Grassley has had suspicions about leaks from the Obama administration regarding health policy changes since at least 2011. For example, in a letter dated Dec. 12, 2011, the senator brought up his hunch with Marilyn Tavenner, who was then acting administrator of the Centers for Medicare and Medicaid Services.
Grassley’s letter said he was in contact with a “whistleblower within CMS” who had accused top administration officials of meeting with lobbyists and hedge fund brokers in non-public settings.
"My concern is that these allegations suggest a continuing pattern in which (administration) officials ... under the cover of reaching out and meeting with stakeholders, have disseminated information to well-connected lobbyists in non-public settings," he wrote.
Grassley’s suspicions were heightened in April 2013 when the Wall Street Journal broke the news about the stock trades that followed the leak of the Medicare policy change. The change reversed proposed funding cuts for private insurers and the leak became a market-moving event. Grassley sent a letter to Tavenner the day after the article was published, saying the incident "raises questions regarding political intelligence brokers’ ability to gather information from CMS in order to predict market moving events" and invoked his December 2011 inquiry.
Grassley took an even more forceful tone at a Senate hearing less than a week later. In the hearing, for Tavenner's confirmation to permanently take the administrator’s role, Grassley spent the entirety of his allotted time peppering her with questions about the leak.
"When information leaks from the administration that has the ability to cause significant market movement, it is wrong and quite possibly illegal," he said. He pointed to the litany of agencies where the leak could have come from -- including the White House itself -- and intimated that Tavenner might have trouble getting to the bottom of the issue given that the leak might lie deep within the administration.
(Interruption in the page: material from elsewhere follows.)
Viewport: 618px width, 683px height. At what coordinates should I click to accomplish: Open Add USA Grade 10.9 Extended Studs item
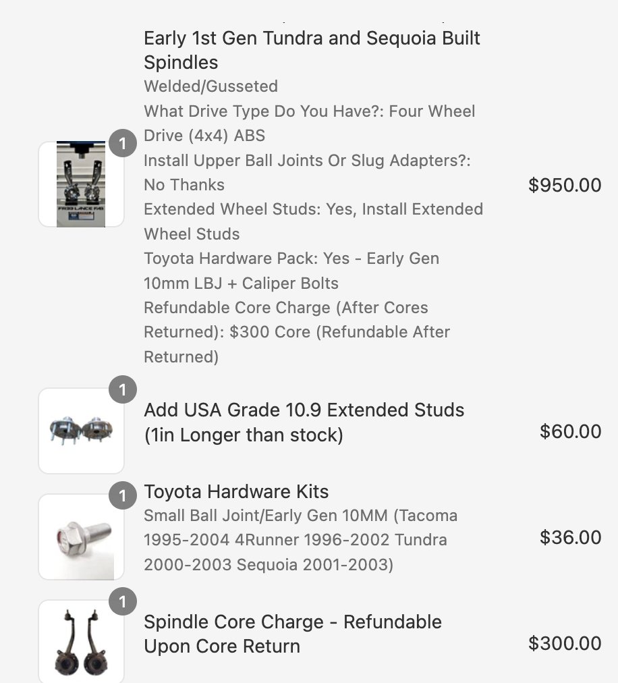pyautogui.click(x=304, y=422)
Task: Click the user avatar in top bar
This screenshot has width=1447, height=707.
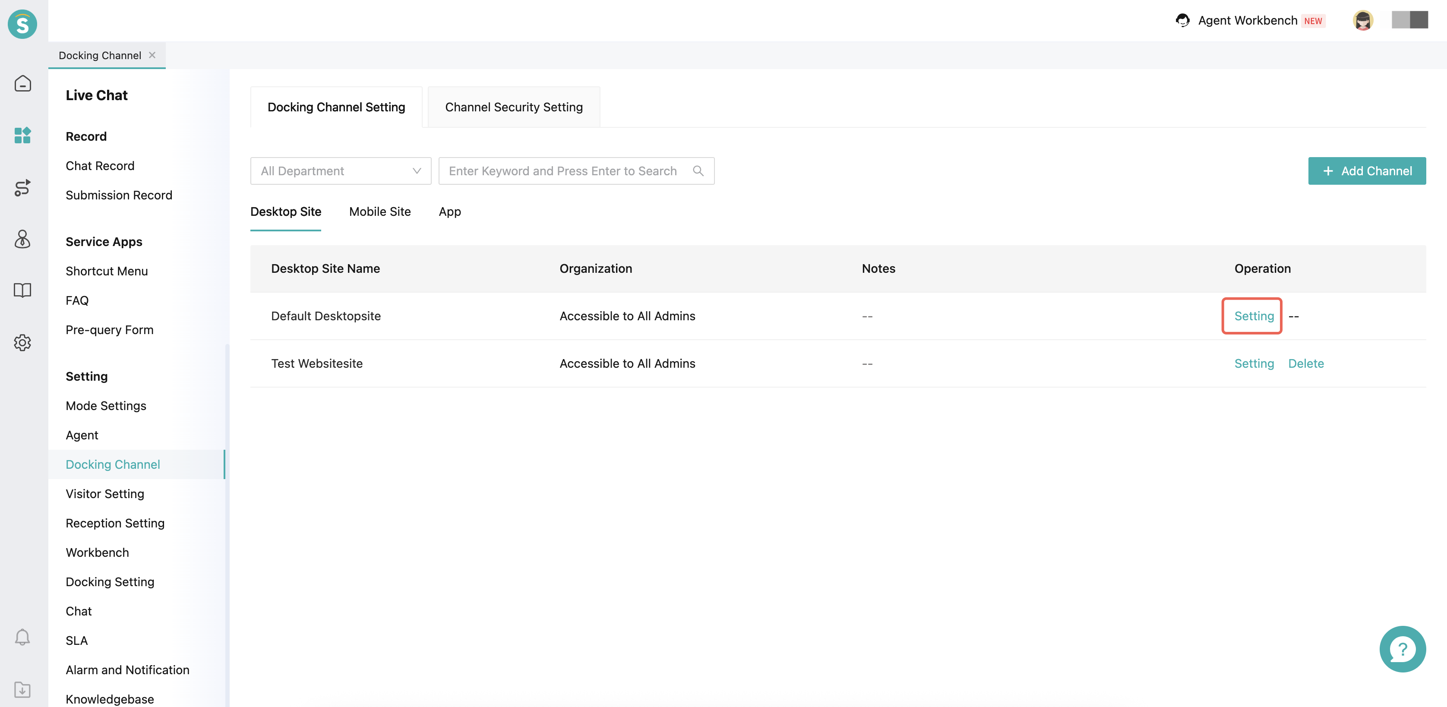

"I obviously do not believe that you can get the folks at (Health and Human Services) or (the Office of Management and Budget) or the White House without some help, so I am going to pursue this," he said. "So you inform them that, if this is beyond CMS, I expect action to be taken, and I am going to get to the bottom of it one way or the other."
Meanwhile, the Justice Department has opened a criminal probe, and the Securities and Exchange Commission is pursuing a civil enforcement action, both in an attempt to get to the bottom of the leak.
On Thursday, the Wall Street Journal reported that Sutter, the top Republican health staffer on the House Ways and Means Committee, had been subpoenaed by both. The Justice Department wants Sutter to testify before a grand jury in Manhattan federal court. The SEC was seeking records from him as well as the House committee.
In a follow-up article on Saturday, the Journal reported the SEC had filed a lawsuit after Sutter and the committee refused to comply with its subpoenas. House lawyers, according to the SEC, had argued that the Constitution protected them from having to comply with the subpoenas. But as part of the suit, the SEC said that it had reason to believe Sutter “may have been" the source of the leak.
A spokesperson for the House Ways and Means Committee declined to comment. The counsel's office for the House, which is representing both Sutter and the committee in the lawsuit, told TPM that the subpoenas "run seriously afoul of the Constitution's Speech or Debate Clause, and we expect to respond in due course on that ground, among others." Hayes did not return a call or email seeking comment.